●とどまることを知らない、ボルテージの高まり
その熱を引き継いで登場したMay'nは、まさしく"魂"を感じさせるステージを見せてくれた。意外にもリスアニ!LIVE初出場の彼女は、まず「Chase the world」で大歓声を浴びる。スピード感のある曲に乗りつつも溜めも使い、より深みを増した曲へと進化させてきた印象だ。
そしてここから2曲は、近年のフェスでの鉄板曲。「Belief」では冒頭をアカペラにし、歌い上げたところでバンドが加わりパワフルなサウンドへ。全開で歌を響かせたなかでの、サビ最後のロングトーンの力強さと伸びやかさは圧巻だ。そして続く「運命の太陽」では、曲前に練習を行ったコールを中心にさらなる高まりが到来。その他の部分も明るいアグレッシブさを持った楽曲が、自然と観客のテンションを上げていく。
曲明けには「一人ひとりの"あなた"に音楽をぶつける気できました」と宣言し、新曲「You」を初披露。力強さと爽快さを持つ楽曲だが、彼女のアッパーチューンには珍しく、振付がない。その反面、近く遠くへと視線を合わせて歌声により強い想いを乗せていくMay'n。その想いは曲が進むにつれてより激しく彼女から現出し、とてつもなくメンタルを消耗するであろうことが、容易にうかがえる1曲に。
昨今エモいエモいと多用されるが、これこそが本当に"エモーショナル"なものなのだろう、と感じさせるほどにすごみのある姿で、歌い終わった際の表情も単なる達成感だけではなく、様々な感情がないまぜになった生々しいものだった。
そしてギターの音色をバックに『マクロスF』からの10年間を振り返り、大切に歌い続けてきた「ダイアモンド クレバス」へ。観客が作り上げたブルーの宇宙を前に、深さと伸びとパワーとが混ざりあった歌声を響かせるMay'n。10年経っても色褪せるどころかより輝きを増したその歌声をもって大事な1曲を表現し、出番を終えた。

■ **元データ**
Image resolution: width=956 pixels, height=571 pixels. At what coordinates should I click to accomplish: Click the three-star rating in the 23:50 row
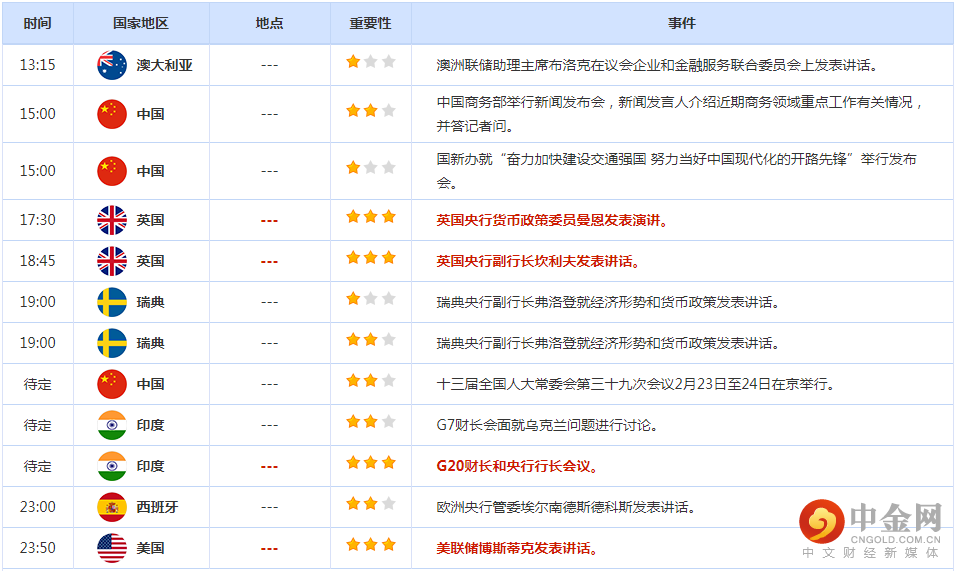(370, 546)
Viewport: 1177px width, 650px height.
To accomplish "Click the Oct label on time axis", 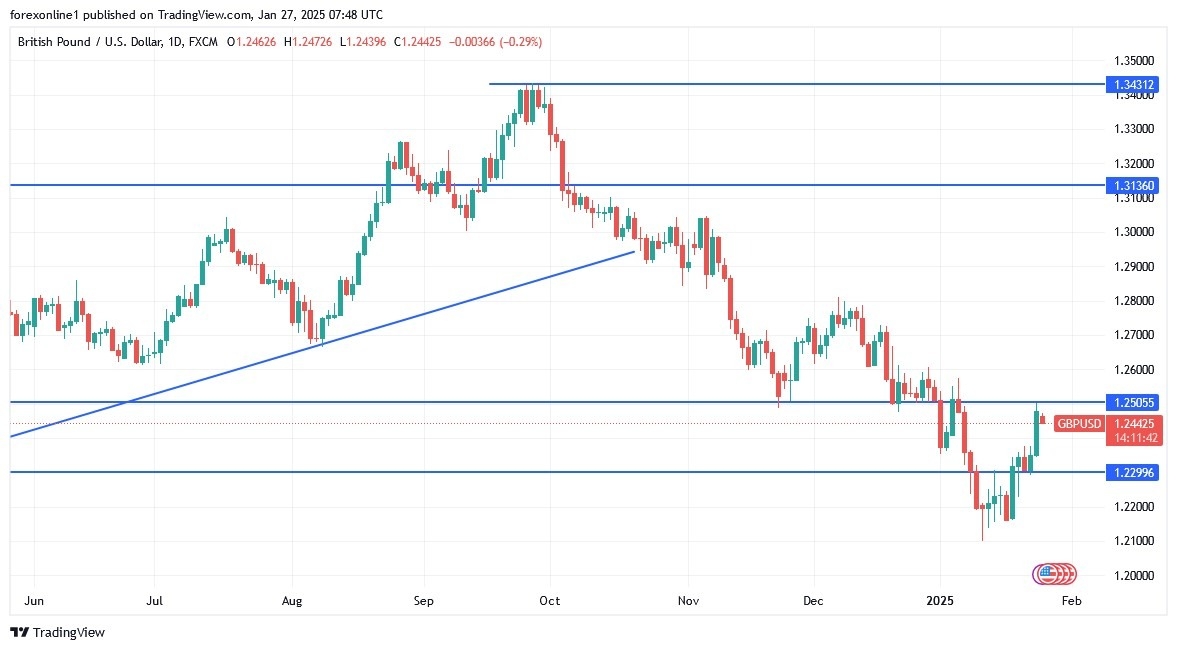I will coord(549,601).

■ **作業指示**
1. 本文抜粋のうち、「そしてここから2曲は、近年の」から始まり「が、容易にうかがえる1曲に。」で終わる部分をそのまま書き写しなさい。
2. 本文抜粋によると、新曲「You」がとてつもなくメンタルを消耗するであろう1曲だと容易にうかがえたのはなぜか。1～3文で説明しなさい。
3. 本文抜粋でMay'nが歌った曲の曲名を、すべて挙げなさい。

■ **解答例**
1.
そしてここから2曲は、近年のフェスでの鉄板曲。「Belief」では冒頭をアカペラにし、歌い上げたところでバンドが加わりパワフルなサウンドへ。全開で歌を響かせたなかでの、サビ最後のロングトーンの力強さと伸びやかさは圧巻だ。そして続く「運命の太陽」では、曲前に練習を行ったコールを中心にさらなる高まりが到来。その他の部分も明るいアグレッシブさを持った楽曲が、自然と観客のテンションを上げていく。
曲明けには「一人ひとりの"あなた"に音楽をぶつける気できました」と宣言し、新曲「You」を初披露。力強さと爽快さを持つ楽曲だが、彼女のアッパーチューンには珍しく、振付がない。その反面、近く遠くへと視線を合わせて歌声により強い想いを乗せていくMay'n。その想いは曲が進むにつれてより激しく彼女から現出し、とてつもなくメンタルを消耗するであろうことが、容易にうかがえる1曲に。

2. 振付のないこの曲で、May'nは近く遠くへと視線を合わせながら、歌声により強い想いを乗せていった。その想いは曲が進むにつれて、より激しく彼女から現出していたからである。

3. 「Chase the world」、「Belief」、「運命の太陽」、「You」、「ダイアモンド クレバス」